If all of your friends jumped off a bridge, would you?
It's that sort of bandwagon mentality that has Andy Graiser, co-president of A&G Realty Partners, skeptical about retailers' rush toward outlet centers.
"I'm a little concerned that a lot of these full-priced retailers are jumping into these outlets … too fast and taking too many locations," he said.
With consumers hungry for deals, brands from high to low are rapidly adopting these discount stores to whet shoppers' appetites with deals, without slashing prices at their full-line stores and destroying their margins. But Graiser warned the "herd mentality" that sent many of these retailers into outlet centers may end up backfiring.
The commercial real estate expert said A&G has started to receive calls from retailers who are either looking to downsize their outlet stores or are being forced to exit the centers—the result of demand becoming so high that they can no longer afford the rent at what were traditionally lower-cost locations.
In some cases, landlords are trying to raise rents 10 percent a year on renewals and new tenants, and over the past three years, rents have increased between 20 percent and 30 percent at the top outlet centers, Graiser said.
"Those numbers don't work anymore," he said.
Although new shopping center supply grew at its slowest pace in more than 40 years in 2013, according to ICSC, demand for outlet centers has led to increased square footage in the category over the past few years. At Nordstrom, for example, the company's off-price stores now outnumber its traditional locations in the U.S. 162 to 118.
The strategy appears to be paying off for the luxury department store. Last year, its full-line stores posted a same-store sales decline of 2.1 percent; its off-price Rack stores, on the other hand, saw the same metric gain 2.7 percent.
But it's not just Nordstrom that's poised to continue seeing benefits from the channel. A recent Moody's study predicted even as the economy shows signs of improvement, the channel can sustain above-average growth rates in the 6 percent to 8 percent range over the next five years.
"Whether it is a lower-income household trying to stretch their dollars or a middle- or upper-income consumer finding value as 'chic,' we think consumers that shift to this category become increasingly loyal," the report said.
As it pertains to outlet stores, Graiser said the off-price sector's success isn't simply the result of bargains.
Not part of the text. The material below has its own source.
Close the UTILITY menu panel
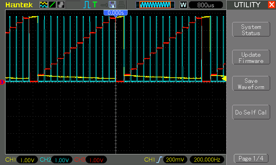This screenshot has width=276, height=165. [x=271, y=5]
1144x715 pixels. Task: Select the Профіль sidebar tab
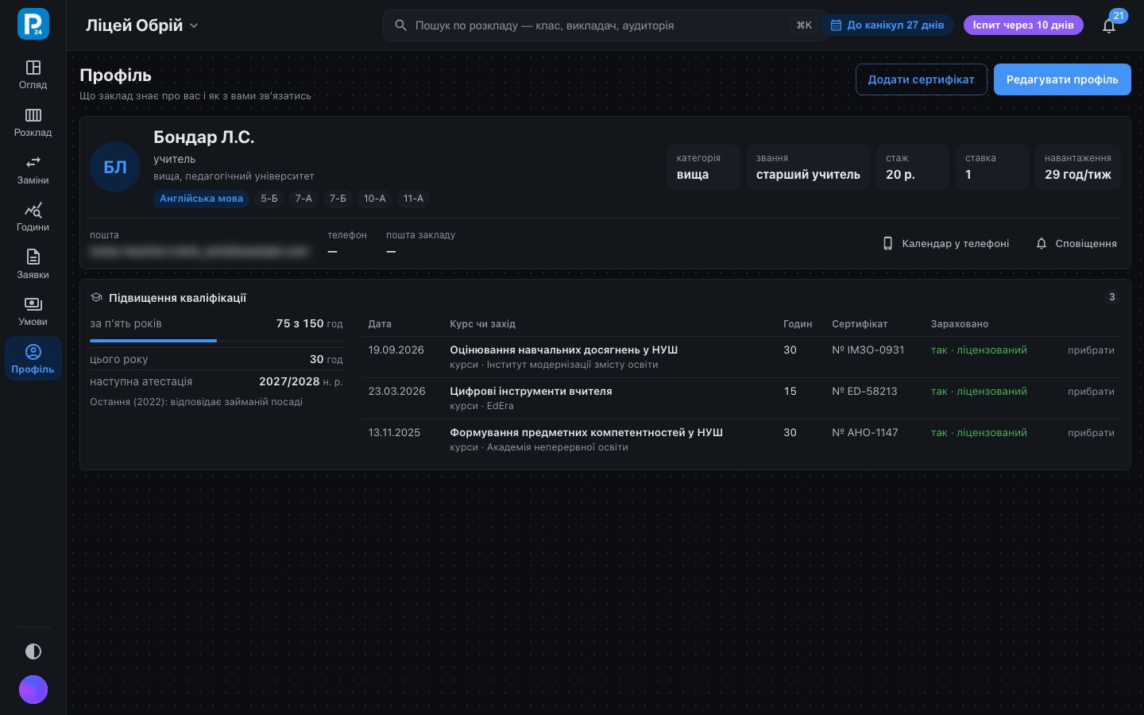(33, 359)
He said Simon Property Group and Tanger Outlets, in particular, have done "a great job" with the properties, by building them as outdoor centers equipped with restaurants and other entertainment.
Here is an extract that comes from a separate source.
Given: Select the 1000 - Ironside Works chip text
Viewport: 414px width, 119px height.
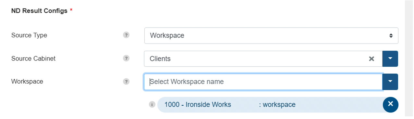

"They're creating an experience," he said.
Although outlets do offer a value to many retailers, Graiser warned these stores aren't one size fits all. He pointed to Wet Seal's new CEO Ed Thomas, who said in September that the company's outlet stores are "underperforming," and that he "would not expect [them] to be a major expansion strategy going forward."
Graiser anticipates that in the next year or two, A&G will start receiving more calls from brands that are looking to exit the centers, which could potentially lead to the creation of mini-strip centers located just outside of the higher-cost outlet centers.
It's worth noting, however, that these issues are not exclusive to outlet centers. Because of the slowdown in construction, increased demand—and occupancy rates—are also squeezing retailers at the country's top full-line malls.
As a result, Michael Burden, a principal with Excess Space Retail Services, said ever since the recession, retailers are no longer just giving the "rubber stamp" to stores as their leases expire.
"They're really taking a look at the markets," he said.
CORRECTION: This story has been corrected to reflect that Graiser said Simon Property Group and Tanger Outlets have done a good job with their outlet centers.